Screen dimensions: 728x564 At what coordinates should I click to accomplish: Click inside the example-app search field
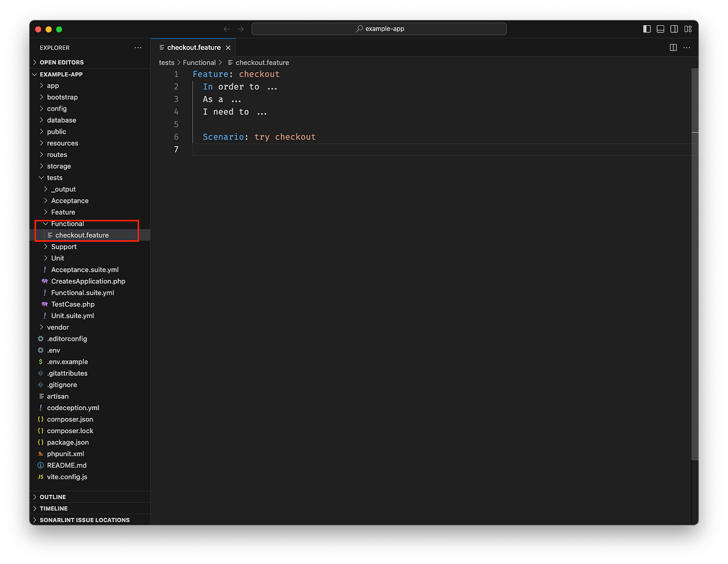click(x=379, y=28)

--

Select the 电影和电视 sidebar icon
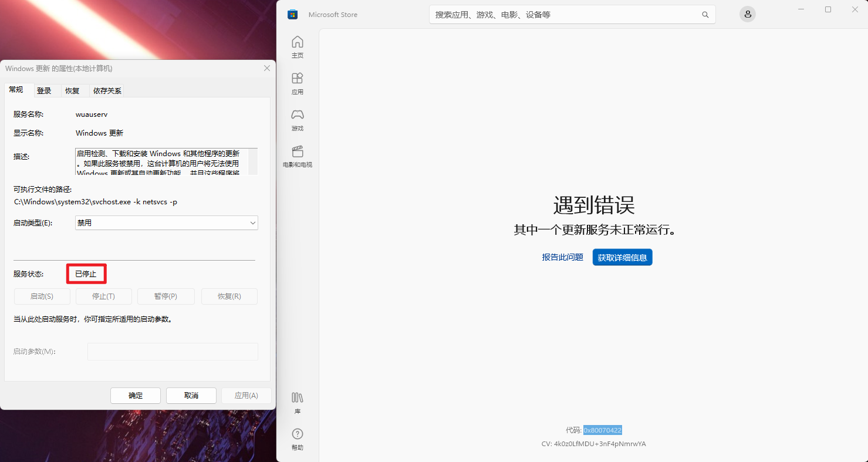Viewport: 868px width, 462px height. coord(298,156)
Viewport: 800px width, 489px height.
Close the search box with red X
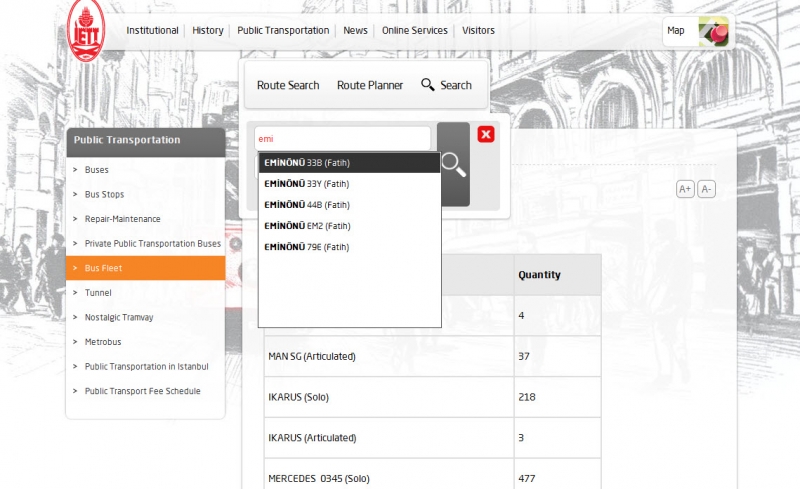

# WHAT YOU SHOULD DO
Of all the entries above, output exactly the lines between the one holding "Viewport: 800px width, 489px height." and the one holding "Close the search box with red X", inclusive.

# SOLUTION FOR THIS PROBLEM
Viewport: 800px width, 489px height.
Close the search box with red X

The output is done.